BEGIN WORKING DATA
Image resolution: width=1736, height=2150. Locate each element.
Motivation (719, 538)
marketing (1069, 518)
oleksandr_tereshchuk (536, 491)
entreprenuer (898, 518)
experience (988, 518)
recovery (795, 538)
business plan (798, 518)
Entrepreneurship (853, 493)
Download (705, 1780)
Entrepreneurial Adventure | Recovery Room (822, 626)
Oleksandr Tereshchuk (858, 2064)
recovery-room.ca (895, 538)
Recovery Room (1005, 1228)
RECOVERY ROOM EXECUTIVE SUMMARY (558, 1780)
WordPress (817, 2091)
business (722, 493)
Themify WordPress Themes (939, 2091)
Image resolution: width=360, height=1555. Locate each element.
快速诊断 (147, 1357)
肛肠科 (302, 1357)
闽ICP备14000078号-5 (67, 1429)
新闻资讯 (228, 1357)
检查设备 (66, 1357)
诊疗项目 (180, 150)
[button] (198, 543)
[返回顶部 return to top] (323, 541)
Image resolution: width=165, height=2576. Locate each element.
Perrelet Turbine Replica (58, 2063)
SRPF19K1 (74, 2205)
END WORKING DATA
PROBLEM TO WORK ON:
Lines from the beginning of the data above through the line containing "Image resolution: width=165, height=2576." are to be returned exactly, and no others.

WRITTEN RESPONSE:
Image resolution: width=1736, height=2150. Locate each element.
Motivation (719, 538)
marketing (1069, 518)
oleksandr_tereshchuk (536, 491)
entreprenuer (898, 518)
experience (988, 518)
recovery (795, 538)
business plan (798, 518)
Entrepreneurship (853, 493)
Download (705, 1780)
Entrepreneurial Adventure | Recovery Room (822, 626)
Oleksandr Tereshchuk (858, 2064)
recovery-room.ca (895, 538)
Recovery Room (1005, 1228)
RECOVERY ROOM EXECUTIVE SUMMARY (558, 1780)
WordPress (817, 2091)
business (722, 493)
Themify WordPress Themes (939, 2091)
Image resolution: width=360, height=1555. Locate each element.
快速诊断 (147, 1357)
肛肠科 (302, 1357)
闽ICP备14000078号-5 (67, 1429)
新闻资讯 (228, 1357)
检查设备 (66, 1357)
诊疗项目 (180, 150)
[button] (198, 543)
[返回顶部 return to top] (323, 541)
Image resolution: width=165, height=2576. Locate each element.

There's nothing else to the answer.